Não deverá o leitor, no entanto, supor que a ciência do Yoga tenha preservado de forma continuada a sua pureza até aos nossos dias; como em tudo o resto, esta foi sendo corrompida. À sua volta foram-se erguendo métodos de natureza mecânica e física, e tal como a mente humana é mais propensa ao erro e ao materialismo do que à verdade e à espiritualidade, estes métodos bastardos são mais avidamente estudados do que os processos mais difíceis da ciência verdadeira. É especialmente isto que ocorre nos nossos dias, quando um crescente número de investigadores começa cada vez mais a voltar a sua atenção para este tema.
De acordo com a Filosofia Esotérica, a parte inferior da natureza do homem, que ele possui em comum com o mundo animal, tem quatro aspectos, viz.: (1) um corpo físico; (2) um corpo subtil, invisível para os nossos sentidos físicos; (3) um corpo, veículo, ou centro, ou sistema de centros, de sensação e desejo; e (4) um princípio vital.
O corpo físico não precisa de ser aqui demasiadamente referido, pois embora a nossa ciência moderna conheça, comparativamente, pouco acerca das funções de alguns dos mais importantes órgãos, a actual classificação minuciosa e exacta da estrutura física do casaco de pele do homem – como é alegoricamente chamada na Bíblia e noutros locais – ultrapassa todo o louvor. A constituição do corpo subtil ou astral e do sistema passional e sensorial é, contudo, de uma natureza e extensão imensuravelmente superior àquela da estrutura física.
As obras Hindus acerca do Yoga, conhecidas como Yogaśāstras, contêm tratados elaborados relativamente à anatomia e fisiologia destes princípios. Podemos obter da sua natureza uma noção algo obscura estudando o sistema nervoso e as funções do corpo físico, mas devemo-nos recordar que na realidade estes são um sistema completo de centros e áreas de força, por assim dizer, e que têm a mesma relação com o corpo físico que a corrente eléctrica tem para com os condutores físicos. As ditas mais recentes descobertas no campo da ciência eléctrica afirmam que uma corrente eléctrica pode ser transmitida de um ponto do espaço para outro sem a condução por fios, e o Yoga afirmou desde tempos imemoriais que o homem pode agir independentemente do seu corpo físico.
Todos nós conhecemos o tremendo poder da electricidade, e muitos de nós conhecem as assombrosas forças que podem ser postas em marcha pela acção do mesmerismo. O Yoga ensina-nos que todo o poder no universo tem o seu poder correspondente no homem, e que não só o princípio vital ou electricidade vital, bem como as forças mesméricas e magnéticas, correspondem a forças idênticas no universo, mas que também o homem pode aumentar estes poderes em si mesmo ao ponto de os elevar ao mesmo grau de vibração que as forças da natureza. Para além disto, à medida que ele põe em acção estas forças, a sua consciência começa a transcender gradual e proporcionalmente aquela da humanidade dita normal, abrindo progressivamente novas visões da vida e de uma existência previamente inimaginável.

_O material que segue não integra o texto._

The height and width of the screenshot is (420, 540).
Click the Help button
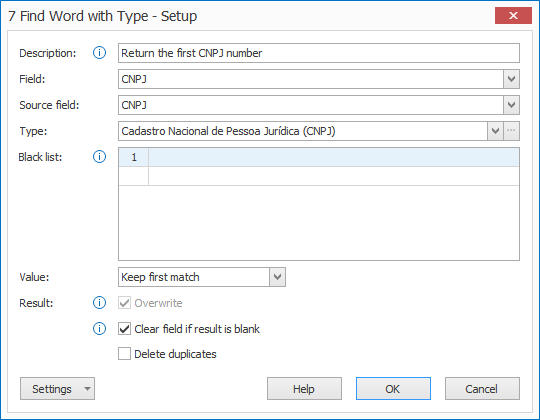pos(304,389)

Tudo isto poderá parecer, para muitos de nós, excessivamente maravilhoso e inacreditável, mas a verdadeira ciência do Yoga é tão transcendente que eu apenas enveredei por estas explicações por forma a dizer-vos que todos estes poderes e práticas, por mais maravilhosas e extraordinárias que possam parecer, não pertencem ao verdadeiro Yoga, sendo censurados enquanto a mais material, inferior e perigosa prática, pelos mestres de vocação mais espiritual da verdadeira Ciência Divina.

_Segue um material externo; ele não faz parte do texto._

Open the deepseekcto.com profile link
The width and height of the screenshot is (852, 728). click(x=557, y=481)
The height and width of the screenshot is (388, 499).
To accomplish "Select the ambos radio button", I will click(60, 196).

Ainda quando este Yoga inferior é recomendado por aqueles que têm conhecimento prático destas coisas, é dito ao aprendiz que em caso algum deverá ser realizada qualquer experiência sem a supervisão directa de um mestre experiente. No Oriente este conselho é compreendido e seguido por todos, salvo pelos mais imprudentes e ignorantes, pois os Orientais conhecem os terríveis resultados que surgem da interferência com forças que não se podem controlar.
No Ocidente, contudo, o espírito da investigação independente, tão admirável em múltiplos aspectos, gerou sobre a irreflexão uma falsa fanfarronice e uma impaciência aflita e infantil que levou mais à imprudência do que à investigação moderada, especialmente no que toca a temas de natureza oculta.

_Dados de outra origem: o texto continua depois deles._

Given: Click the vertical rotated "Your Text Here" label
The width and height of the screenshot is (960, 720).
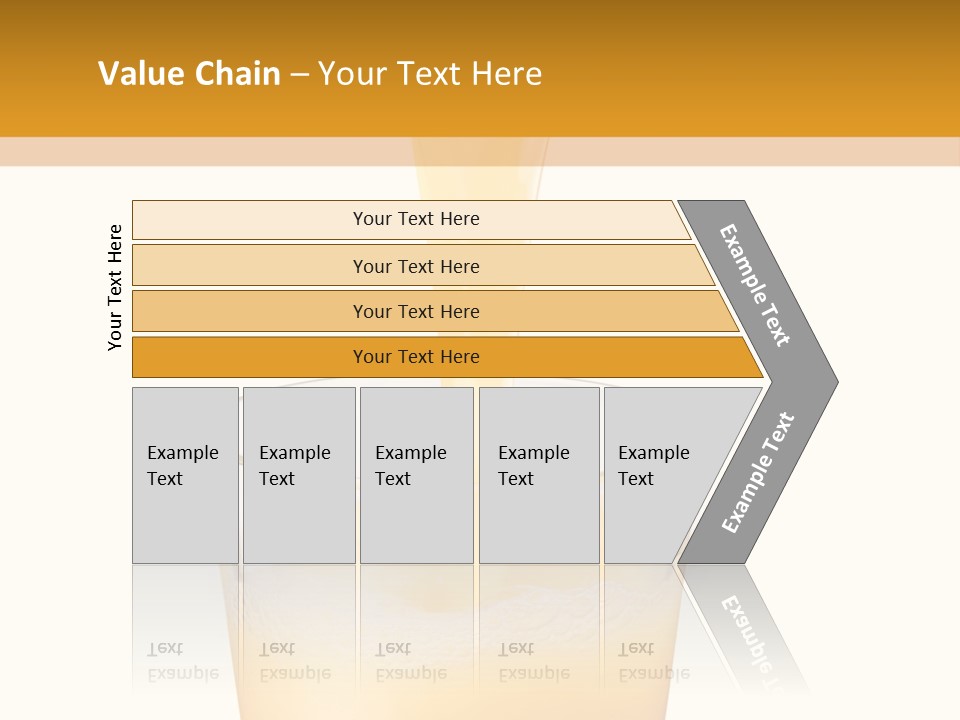Looking at the screenshot, I should [115, 288].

Bem sei que a vasta maioria das pessoas no Ocidente vai olhar para a posição na qual me coloco como um patético grito de alarme de “lobo!” quando não existe lobo nenhum, ou como uma série de falsidades imprudentes que se baseiam em nada mais do que em afirmações; e que dentro desta maioria existem homens e mulheres detentores de uma inteligência e reputação que eu não poderei nunca igualar. Mas o mais ignorante subalterno da expedição de Stanley sabe mais sobre o Continente Negro do que o sábio que nunca leu a descrição desta expedição, ou ainda mais do que a maior parte dos seus intelectuais leitores.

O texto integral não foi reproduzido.